WHAT YOU HAVE TO DO:
In the passage about the president's drive-by, write out everything from "Moments later, a" down to "not long after." again, switching "SUV" to "van".

TEXT SECTION:

★ ★ ★

Moments later, a masked president, infected with COVID-19, and with at least two other people enclosed in an SUV, drove by and waved to his supporters on the street.

"Every single person in the vehicle during that completely unnecessary Presidential 'drive-by' just now has to be quarantined for 14 days. They might get sick. They may die. For political theater. Commanded by Trump to put their lives at risk for theater. This is insanity," a doctor at Walter Reed tweeted not long after.

video-player.buzzfeed.com

"It's been a very interesting journey," Trump said in the recorded video. "I learned a lot about COVID. I learned it by really going to school. This is the real school. I get it and I understand it and it's a very interesting thing."

Since he checked into Walter Reed Medical Center on Friday, Trump’s doctors and members of the White House staff have sent a breakneck stream of contradictory messages about the president’s health. In a prerecorded video tweeted out that night, the president said, “I think I’m doing very well, but we’re going to make sure that things work out.”

★ ★ ★

DATA RECORDS:

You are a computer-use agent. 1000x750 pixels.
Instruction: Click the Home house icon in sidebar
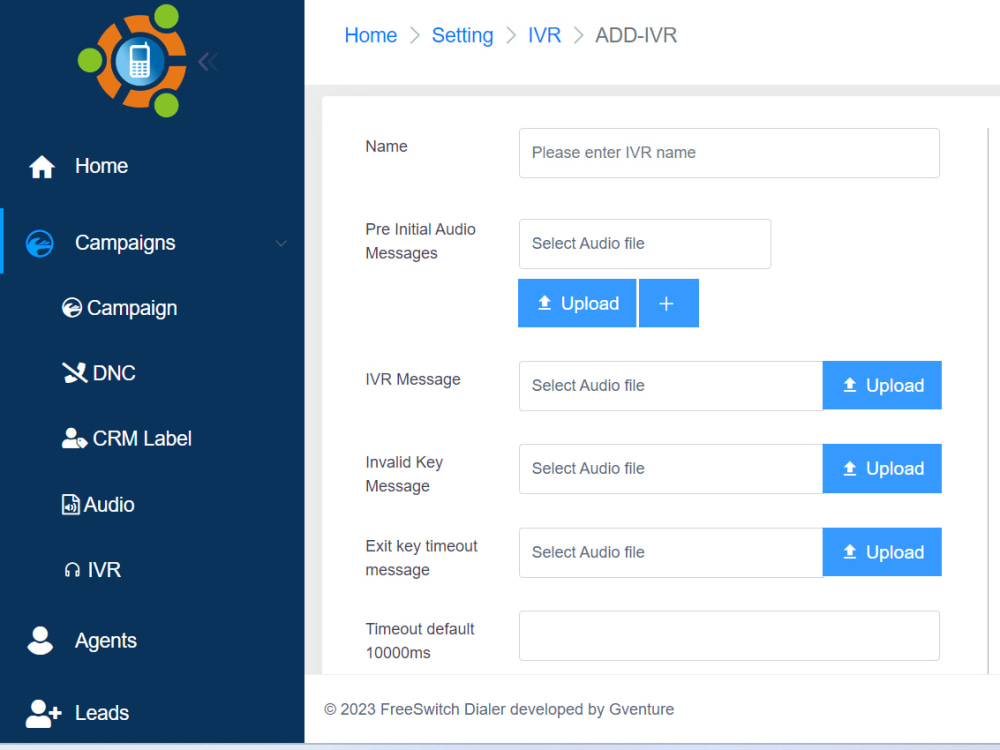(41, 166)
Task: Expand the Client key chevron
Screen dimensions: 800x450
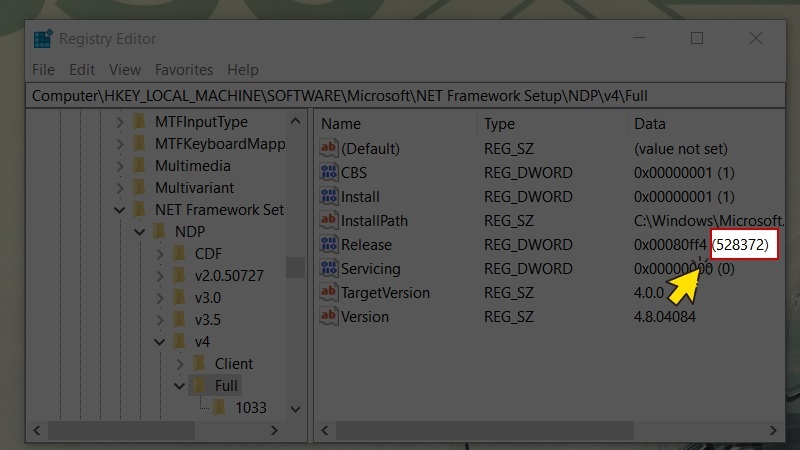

★ ★ ★

RESULT:
Moments later, a masked president, infected with COVID-19, and with at least two other people enclosed in an van, drove by and waved to his supporters on the street.

"Every single person in the vehicle during that completely unnecessary Presidential 'drive-by' just now has to be quarantined for 14 days. They might get sick. They may die. For political theater. Commanded by Trump to put their lives at risk for theater. This is insanity," a doctor at Walter Reed tweeted not long after.